# WHAT YOU HAVE TO DO
Below are some records; quote exactly the lines from the one that contains "Given: Click the" through the one that contains "The image size is (1535, 1151).", inclusive, and no others.

# GIVEN DATA
────────────────────

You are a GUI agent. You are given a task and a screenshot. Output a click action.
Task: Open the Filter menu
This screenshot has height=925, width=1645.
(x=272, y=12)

────────────────────

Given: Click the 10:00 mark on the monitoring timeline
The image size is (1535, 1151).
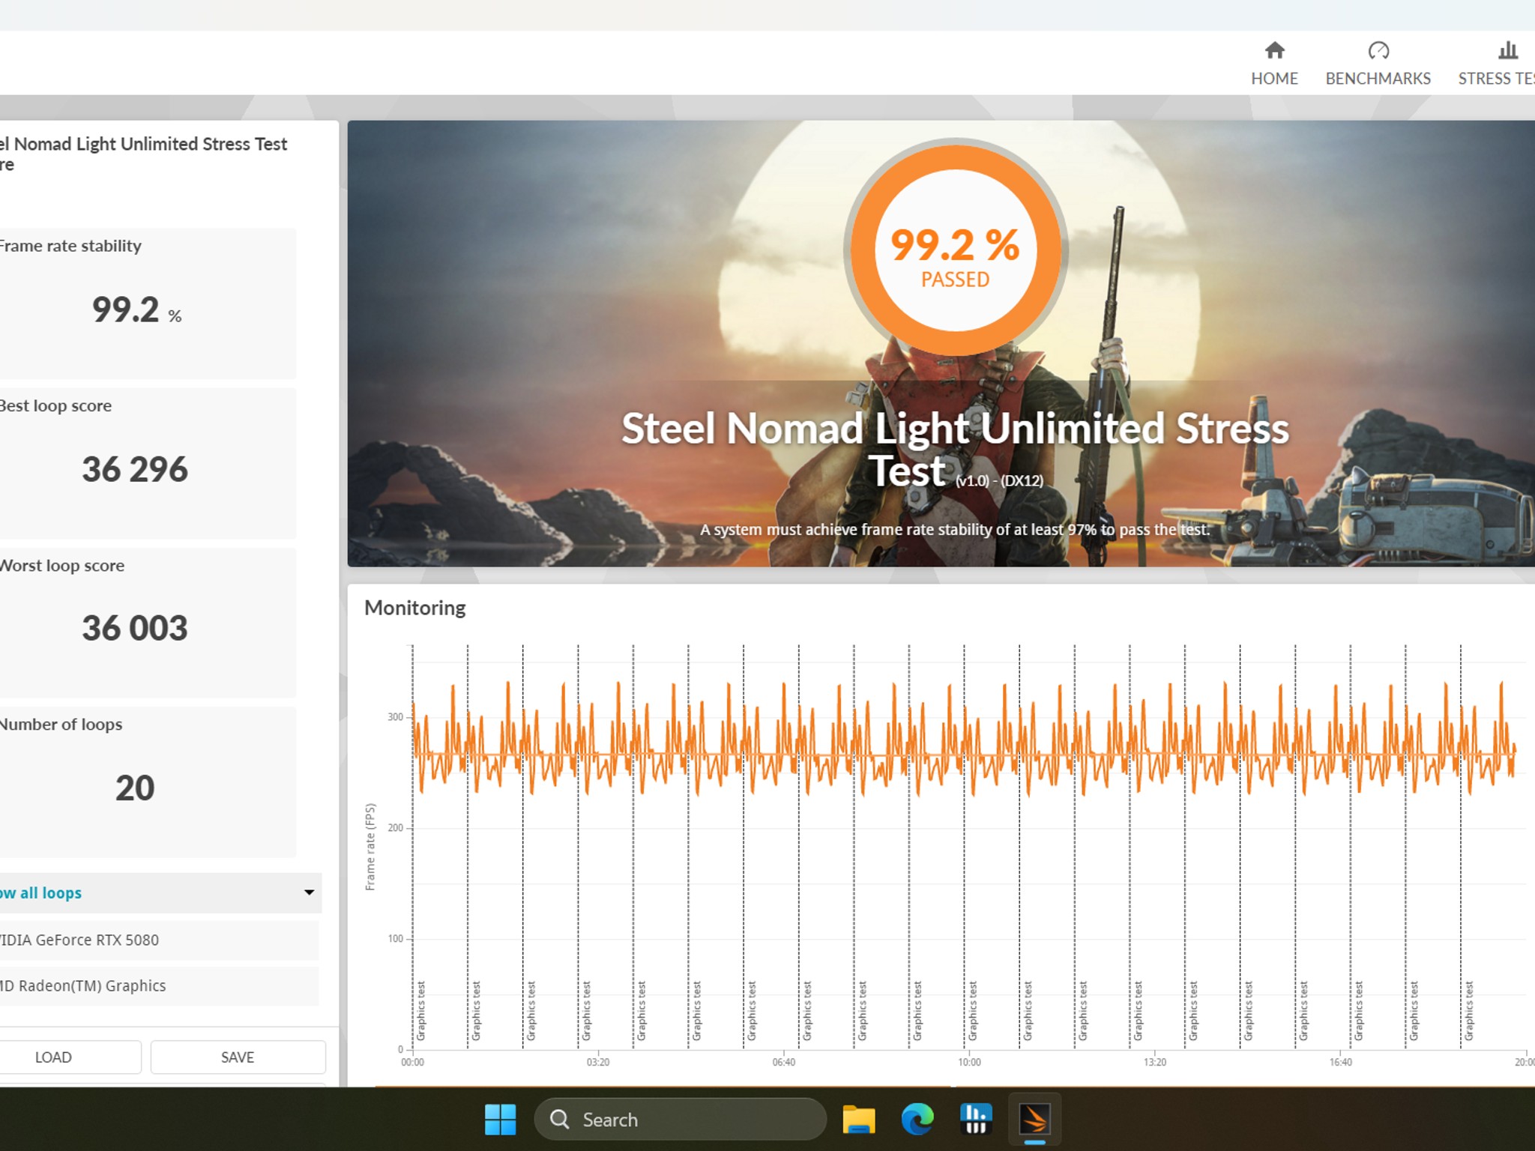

────────────────────

# SOLUTION TO THE EXERCISE
Given: Click the 10:00 mark on the monitoring timeline
The image size is (1535, 1151).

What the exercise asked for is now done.